人口爆発中は「人間って素晴らしい」っていう人間讃歌言説がどんどん強くなっていく。強気の相場みたいなもんです。安定の順張り。いろいろボロが出てくると「人間だもの」論がフォローします。押し目買いです。じゃあ人口減少になったらどうなるか。人間バブルが弾けて生き様の質の違いが露呈する。

等身大で生きている人にとって、それは報われやすくなる社会変化です。しかし虚像の物語に頼って影響力をもつ人にとって、それは自分の存在価値を損なう怖ろしい危機です。というか、不自然な社会的意味づけが崩れさって、人物や事物はしかるべき適正な価値評価に見直されるだけなんだけれど。

どんどん見せかけが通用しなくなっていく。

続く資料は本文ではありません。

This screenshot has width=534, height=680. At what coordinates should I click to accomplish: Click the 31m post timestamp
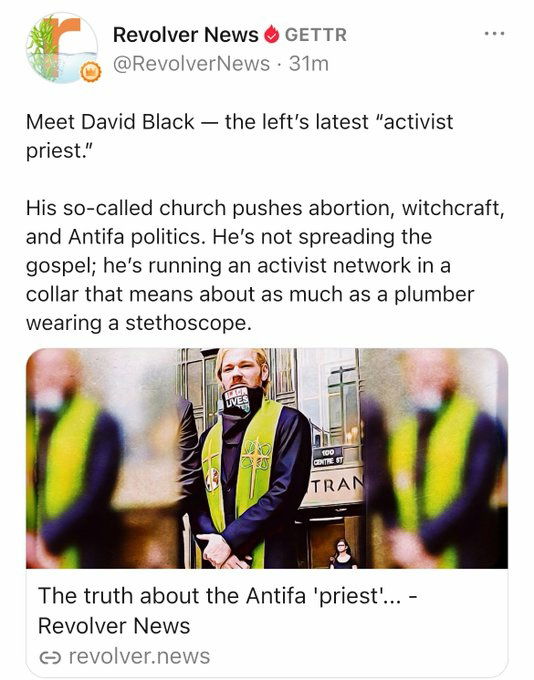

その厳しさはこれからが本番だ。いずれは見せかけにしがみつきたい自分を殺さなければならない。自分がいかに見せかけだったのかを直視し、気づけば気づくほど辛くなる。同じように社会がいかに見せかけだったのかを悟って絶望する。執着を手放した人は自分の真実を通して社会の真実を見る。

自分が変わるために、孤独になって行動を起こして、恥をかいて傷ついて、これまでのゴマカシを清算したら、もう自分を許せる。自分を許すことで、他人も社会も許せる。今度は愛せる。もっと深く、本当に。そんな自分を讃えたくなる。自分を讃えることを通して、人間を讃えるんだ。それが、人間として人間を愛した人間讃歌。